*Linhas de entrada:*
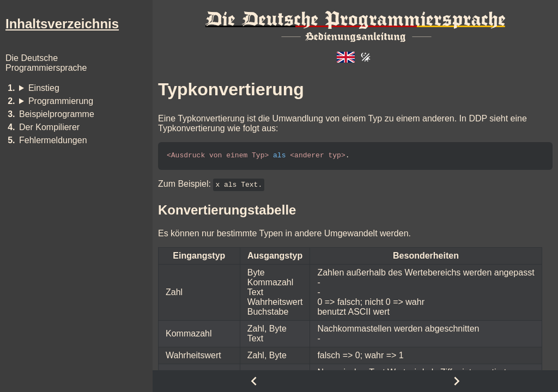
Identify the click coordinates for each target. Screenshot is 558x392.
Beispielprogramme (57, 114)
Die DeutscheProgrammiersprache (46, 63)
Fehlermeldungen (53, 140)
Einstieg (44, 88)
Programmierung (60, 101)
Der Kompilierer (49, 127)
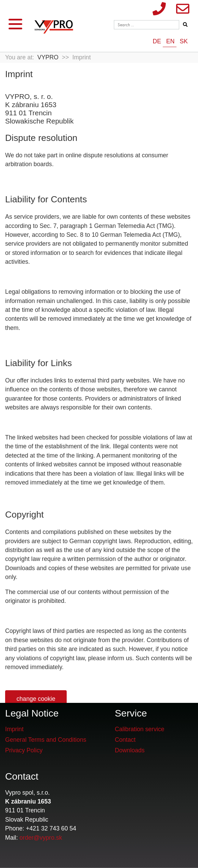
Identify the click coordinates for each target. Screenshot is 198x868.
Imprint (14, 729)
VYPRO (48, 57)
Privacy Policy (24, 750)
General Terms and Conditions (45, 740)
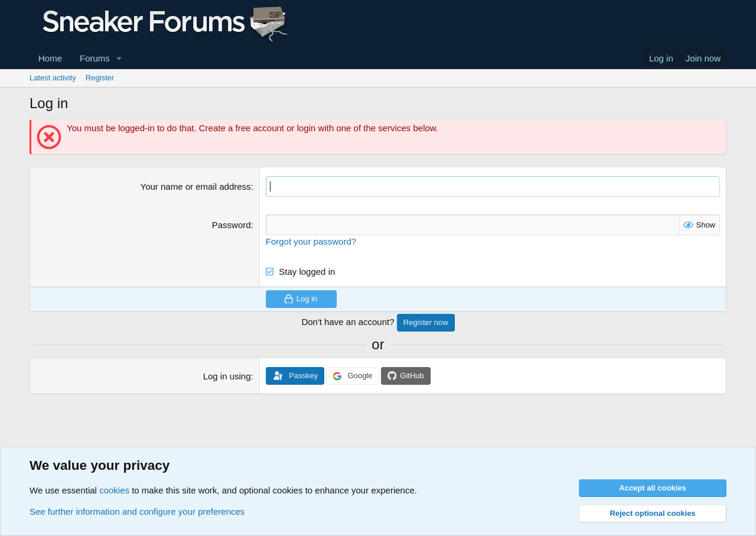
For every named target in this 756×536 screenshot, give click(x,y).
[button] (119, 58)
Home (50, 58)
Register (100, 77)
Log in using (227, 376)
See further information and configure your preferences (137, 511)
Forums (94, 58)
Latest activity (53, 77)
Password (232, 225)
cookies (114, 490)
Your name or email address (195, 186)
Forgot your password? (311, 241)
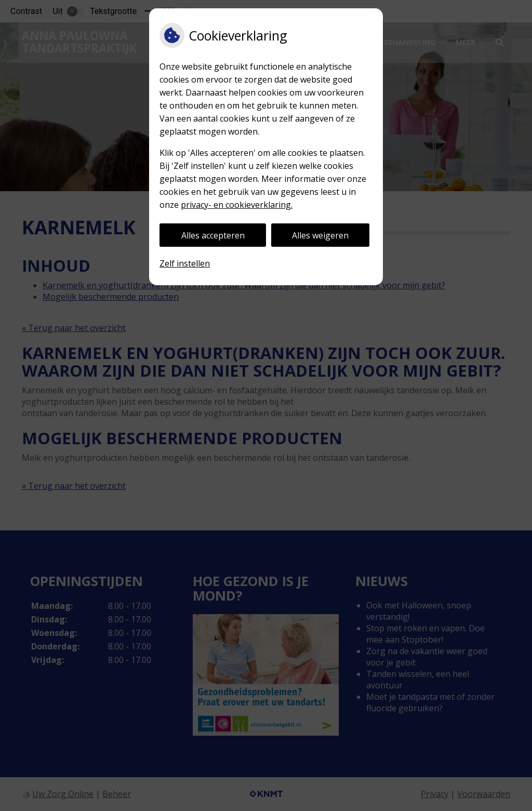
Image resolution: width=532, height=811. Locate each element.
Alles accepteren (213, 235)
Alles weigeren (320, 235)
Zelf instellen (184, 263)
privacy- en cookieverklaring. (236, 205)
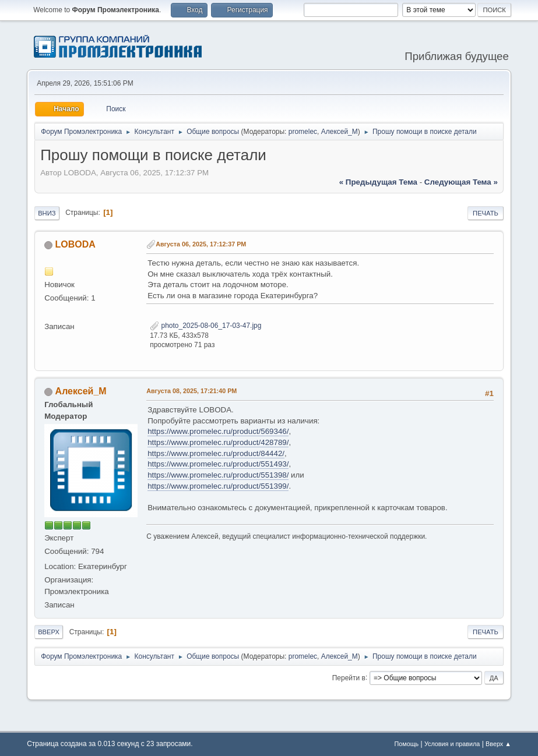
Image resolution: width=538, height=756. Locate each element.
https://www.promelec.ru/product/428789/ (218, 442)
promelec (303, 132)
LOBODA (75, 244)
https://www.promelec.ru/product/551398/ (218, 475)
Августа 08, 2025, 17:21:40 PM (191, 391)
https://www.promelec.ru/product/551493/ (218, 464)
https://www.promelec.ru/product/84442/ (216, 453)
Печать (486, 213)
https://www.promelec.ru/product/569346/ (218, 431)
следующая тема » (461, 182)
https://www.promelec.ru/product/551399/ (218, 486)
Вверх (48, 632)
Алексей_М (339, 132)
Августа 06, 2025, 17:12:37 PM (201, 244)
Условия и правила (452, 744)
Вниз (47, 213)
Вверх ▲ (498, 744)
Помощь (407, 744)
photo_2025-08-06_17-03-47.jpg (205, 326)
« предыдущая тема (378, 182)
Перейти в (349, 677)
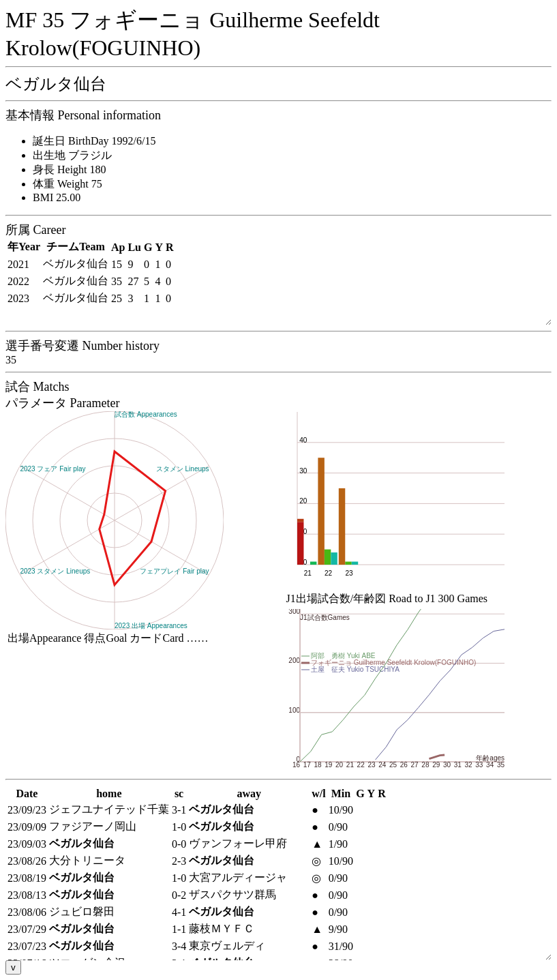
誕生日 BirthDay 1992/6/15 (94, 140)
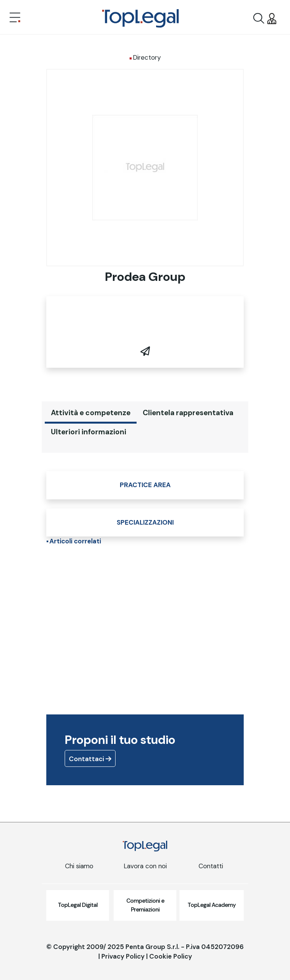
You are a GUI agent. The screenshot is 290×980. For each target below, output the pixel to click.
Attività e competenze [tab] (91, 413)
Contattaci (90, 759)
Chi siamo (79, 866)
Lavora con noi (145, 866)
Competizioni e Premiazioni (145, 905)
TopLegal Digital (78, 905)
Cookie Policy (171, 956)
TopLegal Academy (212, 905)
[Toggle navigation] (15, 18)
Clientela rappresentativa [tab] (188, 413)
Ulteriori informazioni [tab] (88, 432)
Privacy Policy (123, 956)
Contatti (211, 866)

*Tarefa a realizar:* Coloque todas as linhas dos registros acima numa lista JSON de strings, uma string por linha, sem as linhas em branco. Deixe as imagens fora da resposta.

*Resultado:*
[
  "Identify the click coordinates for each target. Screenshot is 558x392.",
  "Beispielprogramme (57, 114)",
  "Die DeutscheProgrammiersprache (46, 63)",
  "Fehlermeldungen (53, 140)",
  "Einstieg (44, 88)",
  "Programmierung (60, 101)",
  "Der Kompilierer (49, 127)",
  "Identify the click coordinates for each target. Screenshot is 198x868.",
  "Imprint (14, 729)",
  "VYPRO (48, 57)",
  "Privacy Policy (24, 750)",
  "General Terms and Conditions (45, 740)",
  "For every named target in this 756×536 screenshot, give click(x,y).",
  "[button] (119, 58)",
  "Home (50, 58)",
  "Register (100, 77)",
  "Log in using (227, 376)",
  "See further information and configure your preferences (137, 511)",
  "Forums (94, 58)",
  "Latest activity (53, 77)",
  "Password (232, 225)",
  "cookies (114, 490)",
  "Your name or email address (195, 186)",
  "Forgot your password? (311, 241)",
  "Image resolution: width=532, height=811. Locate each element.",
  "Alles accepteren (213, 235)",
  "Alles weigeren (320, 235)",
  "Zelf instellen (184, 263)",
  "privacy- en cookieverklaring. (236, 205)",
  "Image resolution: width=538, height=756. Locate each element.",
  "https://www.promelec.ru/product/428789/ (218, 442)",
  "promelec (303, 132)",
  "LOBODA (75, 244)",
  "https://www.promelec.ru/product/551398/ (218, 475)",
  "Августа 08, 2025, 17:21:40 PM (191, 391)",
  "https://www.promelec.ru/product/551493/ (218, 464)",
  "https://www.promelec.ru/product/84442/ (216, 453)",
  "Печать (486, 213)",
  "https://www.promelec.ru/product/569346/ (218, 431)",
  "следующая тема » (461, 182)",
  "https://www.promelec.ru/product/551399/ (218, 486)",
  "Вверх (48, 632)",
  "Алексей_М (339, 132)",
  "Августа 06, 2025, 17:12:37 PM (201, 244)",
  "Условия и правила (452, 744)",
  "Вниз (47, 213)",
  "Вверх ▲ (498, 744)",
  "Помощь (407, 744)",
  "photo_2025-08-06_17-03-47.jpg (205, 326)",
  "« предыдущая тема (378, 182)",
  "Перейти в (349, 677)",
  "誕生日 BirthDay 1992/6/15 (94, 140)",
  "You are a GUI agent. The screenshot is 290×980. For each target below, output the pixel to click.",
  "Attività e competenze [tab] (91, 413)",
  "Contattaci (90, 759)",
  "Chi siamo (79, 866)",
  "Lavora con noi (145, 866)",
  "Competizioni e Premiazioni (145, 905)",
  "TopLegal Digital (78, 905)",
  "Cookie Policy (171, 956)",
  "TopLegal Academy (212, 905)",
  "[Toggle navigation] (15, 18)",
  "Clientela rappresentativa [tab] (188, 413)",
  "Ulteriori informazioni [tab] (88, 432)",
  "Privacy Policy (123, 956)",
  "Contatti (211, 866)"
]